- _Data for analysis_
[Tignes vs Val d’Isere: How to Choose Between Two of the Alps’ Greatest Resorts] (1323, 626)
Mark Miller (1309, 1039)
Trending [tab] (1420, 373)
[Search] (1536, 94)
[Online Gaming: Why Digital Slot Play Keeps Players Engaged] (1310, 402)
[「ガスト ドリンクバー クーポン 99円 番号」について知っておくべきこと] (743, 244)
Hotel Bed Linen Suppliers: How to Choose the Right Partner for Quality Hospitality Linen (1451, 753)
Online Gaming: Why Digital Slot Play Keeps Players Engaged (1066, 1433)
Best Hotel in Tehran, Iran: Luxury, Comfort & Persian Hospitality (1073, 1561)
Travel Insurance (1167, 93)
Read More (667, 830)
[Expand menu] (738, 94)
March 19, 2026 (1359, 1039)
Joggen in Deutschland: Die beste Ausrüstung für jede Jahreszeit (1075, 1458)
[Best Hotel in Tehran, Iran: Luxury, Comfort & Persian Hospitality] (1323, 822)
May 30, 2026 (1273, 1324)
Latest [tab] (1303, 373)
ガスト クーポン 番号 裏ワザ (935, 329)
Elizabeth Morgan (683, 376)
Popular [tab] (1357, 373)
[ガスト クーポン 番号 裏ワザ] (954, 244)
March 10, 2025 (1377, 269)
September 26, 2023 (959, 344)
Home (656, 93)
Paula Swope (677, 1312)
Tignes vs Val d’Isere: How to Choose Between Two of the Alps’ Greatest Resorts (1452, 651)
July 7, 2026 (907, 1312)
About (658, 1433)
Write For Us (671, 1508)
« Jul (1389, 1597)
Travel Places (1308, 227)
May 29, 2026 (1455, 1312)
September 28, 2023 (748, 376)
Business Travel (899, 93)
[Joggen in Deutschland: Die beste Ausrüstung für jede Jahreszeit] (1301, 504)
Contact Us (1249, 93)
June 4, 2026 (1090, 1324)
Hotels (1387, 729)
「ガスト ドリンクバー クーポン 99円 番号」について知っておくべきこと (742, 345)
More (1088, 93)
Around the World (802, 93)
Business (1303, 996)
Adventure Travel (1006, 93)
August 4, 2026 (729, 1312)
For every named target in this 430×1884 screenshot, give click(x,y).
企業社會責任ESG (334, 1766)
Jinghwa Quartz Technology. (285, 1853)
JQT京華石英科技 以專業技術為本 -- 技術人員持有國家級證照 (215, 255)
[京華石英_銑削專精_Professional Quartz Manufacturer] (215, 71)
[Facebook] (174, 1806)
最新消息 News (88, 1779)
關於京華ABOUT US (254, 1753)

- _The task_
Scan the entries above for the line containing "May 29, 2026 (1455, 1312)", and copy it and all lines after it exactly, down to and including the line containing "[京華石英_銑削專精_Professional Quartz Manufacturer]".

- _Answer section_
May 29, 2026 (1455, 1312)
September 28, 2023 (748, 376)
Business Travel (899, 93)
[Joggen in Deutschland: Die beste Ausrüstung für jede Jahreszeit] (1301, 504)
Contact Us (1249, 93)
June 4, 2026 (1090, 1324)
Hotels (1387, 729)
「ガスト ドリンクバー クーポン 99円 番号」について知っておくべきこと (742, 345)
More (1088, 93)
Around the World (802, 93)
Business (1303, 996)
Adventure Travel (1006, 93)
August 4, 2026 (729, 1312)
For every named target in this 430×1884 screenshot, give click(x,y).
企業社會責任ESG (334, 1766)
Jinghwa Quartz Technology. (285, 1853)
JQT京華石英科技 以專業技術為本 -- 技術人員持有國家級證照 (215, 255)
[京華石英_銑削專精_Professional Quartz Manufacturer] (215, 71)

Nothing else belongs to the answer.